As the numbers on the scale inched closer to 500 pounds, Montrose musician Donny Morales knew he needed to make a serious change in his life. His health was spiraling out of control due to his obesity. Morales was dealing with high blood pressure, was taking pills for his thyroid, giving himself injections for pre-diabetes, and was on supplemental oxygen.

“I’m a musician and that’s what I love to do and I’ve been doing it for so long. I always had to play music sitting down. I had to, I just couldn’t stand,” explains Donny Morales, St. Mary’s bariatric patient and musician.

Over the course of the last two decades Morales had lost thousands of pounds. He tried numerous diets and exercise programs but nothing worked.

“Every failure was just taking me deeper and deeper into depression.  Most people who are not obese just don’t understand. The biggest part is the emotional struggle. It’s the way people look at you and the way you look at the world,” Morales adds.

In 2018 Morales met with the St. Mary’s Bariatric Program for the first time, but at that time he was too nervous to proceed. Then the COVID pandemic hit and he couldn’t perform his music, he couldn’t go out, and he found himself taking more comfort in food.

“When I saw the numbers on the scale hit 494, that was my tipping point. I wasn’t done living and I knew I needed to do something. That’s when I got back in touch with St. Mary’s,” explains Morales.

Morales made the commitment to have bariatric surgery and started the 6-month preparation process. He met with bariatric surgeon Leonard K. Welsh, MD, went to nutrition classes, had numerous visits with a psychologist, and learned what to expect and how to nourish his body post surgery.

“We decided that a loop duodenal switch, which is a very aggressive operation, would be best for him because of his very high weight and his comorbidities of high blood pressure and pre-diabetes,” Welsh explains.

The loop duodenal switch combines two bariatric surgeries. First, a sleeve gastrectomy is performed, which reduces the size of the stomach to a thin strip and then the duodenal switch procedure, which reroutes food so that it bypasses a significant portion of the small bowel, preventing the body from absorbing as much fat and calories.

“Everybody was fantastic at St. Mary’s, working in tandem with my physician in Montrose. It was bam, bam, bam, a well-oiled team. They truly are as good as anything on the planet,” explains Morales.

Morales spent two days in the hospital following surgery and noticed results almost immediately.

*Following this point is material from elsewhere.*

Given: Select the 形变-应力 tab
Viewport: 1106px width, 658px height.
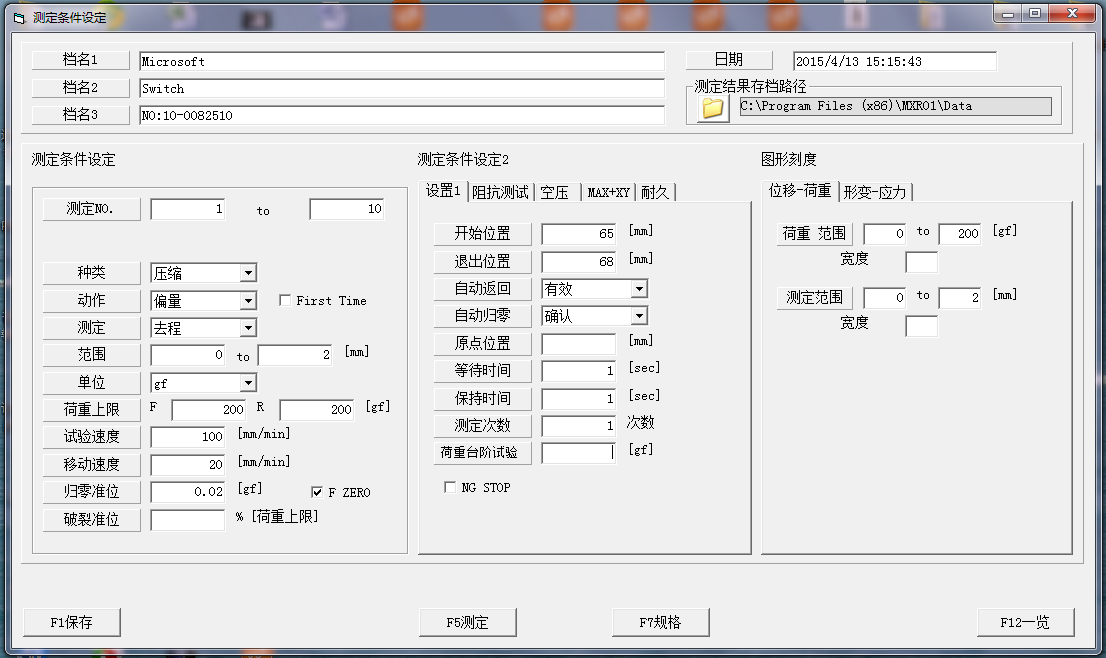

“It seems like somebody waved a magic wand and all the baggage I’ve been carrying emotionally and physically is starting to go away. I don’t need injections anymore and by next month my doctor says I can throw away my high blood pressure medicines as well,” Morales says with a huge smile.

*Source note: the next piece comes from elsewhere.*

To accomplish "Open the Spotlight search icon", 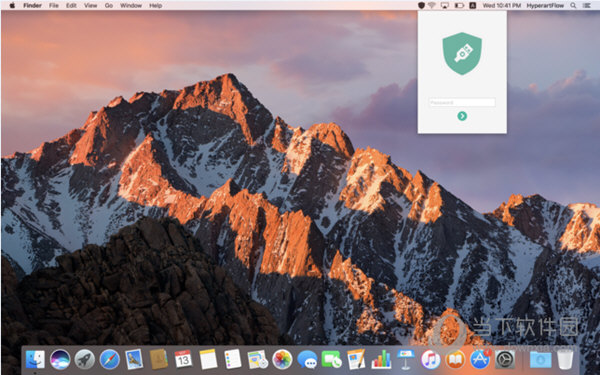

And according to Dr. Welsh that’s exactly why they do bariatric surgery. “While weight loss is important, the real reason we do this surgery is to improve one’s health. It’s to get off of chronic medications; it’s to improve comorbidities and diseases that people have.”

Six months post surgery, Morales has lost 144 pounds and is journey is far from over.

“My first goal was 350 pounds and I’m there. Now, my last goal weight, just to get there is 299. I haven’t been under 300 pounds since I was in my 20’s,” Morales sighs.

But for Morales, the benefits of bariatric surgery far surpass the numbers on the scale.

“People ask me about the surgery and say has it really change your life? No, it hasn’t changed my life at all. It gave me my life back. That’s the magic of this weight loss surgery.”